*** Block opens ***
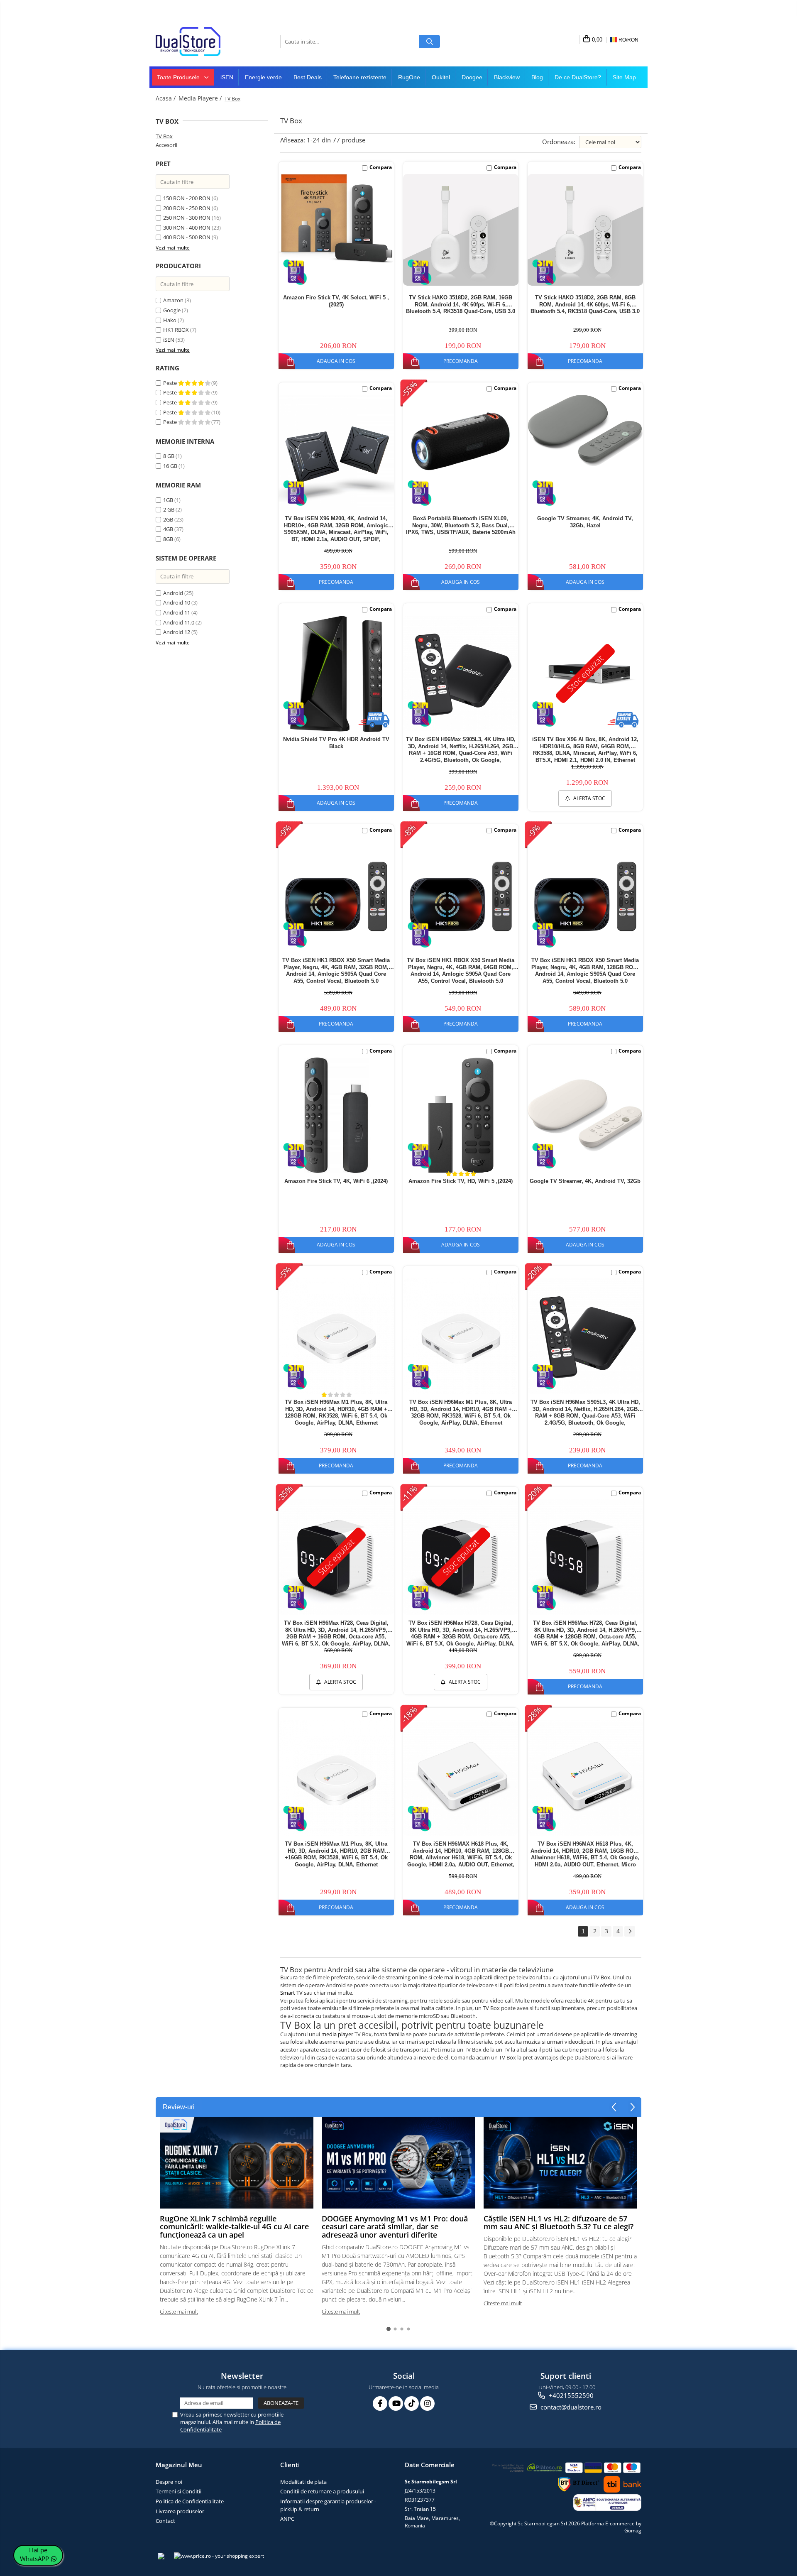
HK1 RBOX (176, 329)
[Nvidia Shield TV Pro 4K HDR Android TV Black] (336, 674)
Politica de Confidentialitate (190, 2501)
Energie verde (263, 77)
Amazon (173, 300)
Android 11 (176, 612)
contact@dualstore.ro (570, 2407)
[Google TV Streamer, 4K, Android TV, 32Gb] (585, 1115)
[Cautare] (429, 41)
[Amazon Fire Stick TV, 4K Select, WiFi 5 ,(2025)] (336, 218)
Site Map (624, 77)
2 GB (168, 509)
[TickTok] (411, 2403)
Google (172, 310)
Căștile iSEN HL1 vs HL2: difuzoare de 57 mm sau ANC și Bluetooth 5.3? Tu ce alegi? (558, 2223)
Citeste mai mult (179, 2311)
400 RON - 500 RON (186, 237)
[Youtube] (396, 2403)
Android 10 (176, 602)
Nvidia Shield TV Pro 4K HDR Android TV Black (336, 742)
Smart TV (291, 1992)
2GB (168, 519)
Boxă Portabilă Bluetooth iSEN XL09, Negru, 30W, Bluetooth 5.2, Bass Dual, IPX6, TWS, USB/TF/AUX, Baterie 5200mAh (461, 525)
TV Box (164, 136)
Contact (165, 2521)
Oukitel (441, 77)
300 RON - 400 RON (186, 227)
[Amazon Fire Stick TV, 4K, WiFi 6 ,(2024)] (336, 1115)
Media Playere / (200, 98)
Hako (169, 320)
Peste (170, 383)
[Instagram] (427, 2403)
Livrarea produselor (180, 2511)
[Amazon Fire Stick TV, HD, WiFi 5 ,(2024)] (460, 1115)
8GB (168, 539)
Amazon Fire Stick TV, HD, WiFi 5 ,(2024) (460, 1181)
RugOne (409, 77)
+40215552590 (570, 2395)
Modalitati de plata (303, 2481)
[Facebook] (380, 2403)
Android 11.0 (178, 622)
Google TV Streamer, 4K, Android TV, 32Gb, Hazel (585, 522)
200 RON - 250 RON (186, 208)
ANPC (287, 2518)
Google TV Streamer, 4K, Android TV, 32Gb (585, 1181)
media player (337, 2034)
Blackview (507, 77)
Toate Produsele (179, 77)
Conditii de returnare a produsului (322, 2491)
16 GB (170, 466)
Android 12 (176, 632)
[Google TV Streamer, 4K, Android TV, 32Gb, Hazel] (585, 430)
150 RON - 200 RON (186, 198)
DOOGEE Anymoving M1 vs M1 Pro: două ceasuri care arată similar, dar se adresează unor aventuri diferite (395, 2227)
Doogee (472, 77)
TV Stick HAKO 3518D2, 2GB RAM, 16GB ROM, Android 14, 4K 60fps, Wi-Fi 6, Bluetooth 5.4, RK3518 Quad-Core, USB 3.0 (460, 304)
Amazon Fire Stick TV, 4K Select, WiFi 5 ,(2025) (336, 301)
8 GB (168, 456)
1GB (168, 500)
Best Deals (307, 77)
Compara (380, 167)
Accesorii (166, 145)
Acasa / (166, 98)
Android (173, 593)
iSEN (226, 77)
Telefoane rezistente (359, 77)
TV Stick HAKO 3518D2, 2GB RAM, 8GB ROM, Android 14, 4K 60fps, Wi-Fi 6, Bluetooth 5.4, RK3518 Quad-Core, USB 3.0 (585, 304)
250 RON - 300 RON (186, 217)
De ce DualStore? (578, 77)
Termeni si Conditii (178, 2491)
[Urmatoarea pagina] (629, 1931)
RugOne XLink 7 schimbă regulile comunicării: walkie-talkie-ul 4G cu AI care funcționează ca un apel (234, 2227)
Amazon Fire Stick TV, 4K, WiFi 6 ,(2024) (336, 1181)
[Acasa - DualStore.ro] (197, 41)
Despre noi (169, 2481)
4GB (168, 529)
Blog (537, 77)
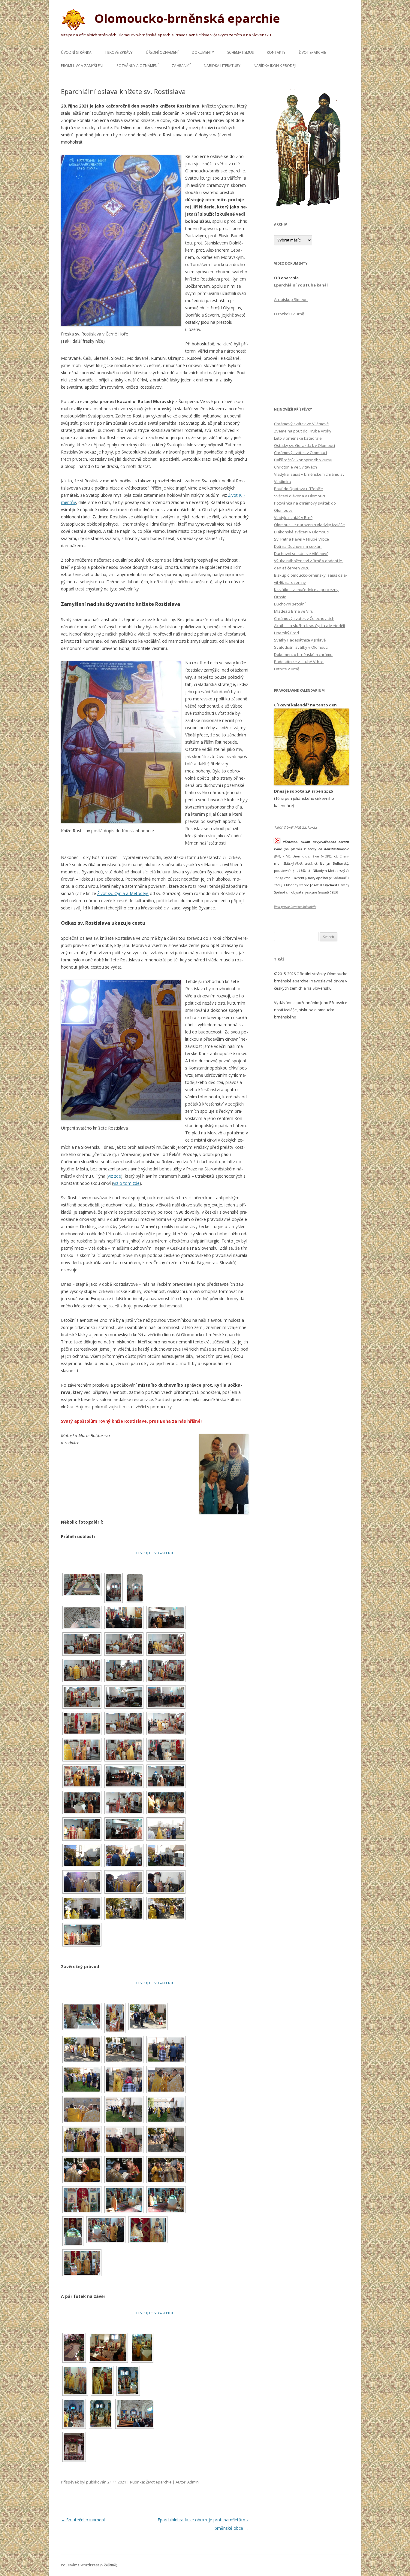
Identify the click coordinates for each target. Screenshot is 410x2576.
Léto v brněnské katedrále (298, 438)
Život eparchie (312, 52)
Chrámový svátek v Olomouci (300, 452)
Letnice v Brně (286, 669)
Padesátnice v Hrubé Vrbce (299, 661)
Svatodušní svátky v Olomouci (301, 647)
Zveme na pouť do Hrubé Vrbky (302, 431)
*** Block closes ***
• [Aim of the exercise]: Beginning with the line that holds "Identify the click", please give again each line exactly until the records end, and include that final line.

• [Output of the exercise]:
Identify the click coordinates for each target. Screenshot is 410x2576.
Léto v brněnské katedrále (298, 438)
Život eparchie (312, 52)
Chrámový svátek v Olomouci (300, 452)
Letnice v Brně (286, 669)
Padesátnice v Hrubé Vrbce (299, 661)
Svatodušní svátky v Olomouci (301, 647)
Zveme na pouť do Hrubé Vrbky (302, 431)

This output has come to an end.